A Treasury of Modern Fairy Tales

edited by Lester del Rey & Risa Kessler

Pub Date: Nov. 1st, 1991
ISBN: 0-345-36263-2
Publisher: Ballantine

The brief introduction to this anthology of stories styled as ``modern fairy tales'' reveals its chief weakness—the editors don't convey a good understanding of the fairy tales, and few of their authors have captured the flavor, style, or tone of their putative paradigms. The old tales gathered by the Grimms rarely featured dragons (as in Barbara Hambly's ``Changeling''), nor do the fairies of the ancient legends ever appear as simple bell- tinklers (as in Katherine Kurtz's ``A Tinkling of Fairybells''). The most successful stories here are more similar to the lays and romances of the Middle Ages than to ``Hansel and Gretel'' or ``Rumpelstiltskin''—C.J. Cherryh's ``Gwydion and the Dragon'' and Lawrence Watt-Evan's ``Portrait of a Hero,'' for example, recall Breton ballads, not Hans Christian Andersen. Only the story-within- the-story in Wayland Drew's ``The Old Soul'' manages to re-create the effects of the old fairy tales. The less successful stories here are little more than fluff.
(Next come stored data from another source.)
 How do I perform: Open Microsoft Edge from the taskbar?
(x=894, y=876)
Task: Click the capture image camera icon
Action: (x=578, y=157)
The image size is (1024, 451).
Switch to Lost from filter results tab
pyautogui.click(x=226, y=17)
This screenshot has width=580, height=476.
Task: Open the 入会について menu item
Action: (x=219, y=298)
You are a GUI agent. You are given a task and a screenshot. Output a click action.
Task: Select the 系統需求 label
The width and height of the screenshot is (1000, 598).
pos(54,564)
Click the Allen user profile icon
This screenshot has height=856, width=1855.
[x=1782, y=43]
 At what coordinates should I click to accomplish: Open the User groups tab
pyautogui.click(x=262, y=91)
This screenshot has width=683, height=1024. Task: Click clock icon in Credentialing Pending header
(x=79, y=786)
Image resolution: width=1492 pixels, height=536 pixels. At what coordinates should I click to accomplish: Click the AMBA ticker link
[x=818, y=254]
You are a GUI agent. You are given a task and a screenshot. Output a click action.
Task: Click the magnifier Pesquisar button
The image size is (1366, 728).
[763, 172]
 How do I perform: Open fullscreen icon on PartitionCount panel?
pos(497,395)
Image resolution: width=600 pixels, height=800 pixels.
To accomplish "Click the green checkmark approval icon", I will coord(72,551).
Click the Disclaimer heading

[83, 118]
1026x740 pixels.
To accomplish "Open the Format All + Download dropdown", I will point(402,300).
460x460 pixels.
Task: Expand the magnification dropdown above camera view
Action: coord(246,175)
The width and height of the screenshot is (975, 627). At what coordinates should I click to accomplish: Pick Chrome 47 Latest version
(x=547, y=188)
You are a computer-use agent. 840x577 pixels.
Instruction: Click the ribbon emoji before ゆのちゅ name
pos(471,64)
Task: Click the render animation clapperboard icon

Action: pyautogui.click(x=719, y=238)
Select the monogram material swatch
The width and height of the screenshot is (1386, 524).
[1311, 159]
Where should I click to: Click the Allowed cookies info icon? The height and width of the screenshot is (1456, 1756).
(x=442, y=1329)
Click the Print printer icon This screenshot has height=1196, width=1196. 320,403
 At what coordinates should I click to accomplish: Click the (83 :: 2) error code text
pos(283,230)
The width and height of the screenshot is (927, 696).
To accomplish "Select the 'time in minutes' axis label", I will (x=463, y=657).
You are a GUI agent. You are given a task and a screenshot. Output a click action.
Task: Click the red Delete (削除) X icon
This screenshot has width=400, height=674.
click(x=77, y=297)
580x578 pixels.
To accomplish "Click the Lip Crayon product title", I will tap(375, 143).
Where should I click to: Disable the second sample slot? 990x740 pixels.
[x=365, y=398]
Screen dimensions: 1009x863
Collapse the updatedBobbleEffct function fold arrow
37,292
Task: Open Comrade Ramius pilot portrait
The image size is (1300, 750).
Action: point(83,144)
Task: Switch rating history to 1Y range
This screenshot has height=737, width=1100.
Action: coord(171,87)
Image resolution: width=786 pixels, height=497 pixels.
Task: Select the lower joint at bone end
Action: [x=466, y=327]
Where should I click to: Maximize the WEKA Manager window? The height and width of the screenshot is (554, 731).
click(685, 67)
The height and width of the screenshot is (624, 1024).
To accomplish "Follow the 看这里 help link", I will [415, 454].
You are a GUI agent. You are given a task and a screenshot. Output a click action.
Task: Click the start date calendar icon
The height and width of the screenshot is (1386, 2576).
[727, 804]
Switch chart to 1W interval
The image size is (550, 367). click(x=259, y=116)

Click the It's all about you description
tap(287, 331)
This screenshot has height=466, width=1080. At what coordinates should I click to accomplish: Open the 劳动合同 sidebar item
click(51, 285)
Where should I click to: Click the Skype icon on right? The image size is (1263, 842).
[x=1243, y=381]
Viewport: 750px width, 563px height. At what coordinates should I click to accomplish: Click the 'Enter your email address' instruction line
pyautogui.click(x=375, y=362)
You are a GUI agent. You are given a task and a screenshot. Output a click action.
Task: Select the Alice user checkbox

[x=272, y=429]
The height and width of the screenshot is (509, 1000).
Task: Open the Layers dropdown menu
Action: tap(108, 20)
Though they don't live up to their billing, the best of these tales are good examples of a very rare breed in today's high fantasy genre—the short story. Almost all such work these days appears in three-or-more book series. Stories such as Cherryh's, Hambly's, and Anne McCaffery's (``The Quest of a Sensible Man'') prove that entertaining high fantasy can be delivered at shorter lengths.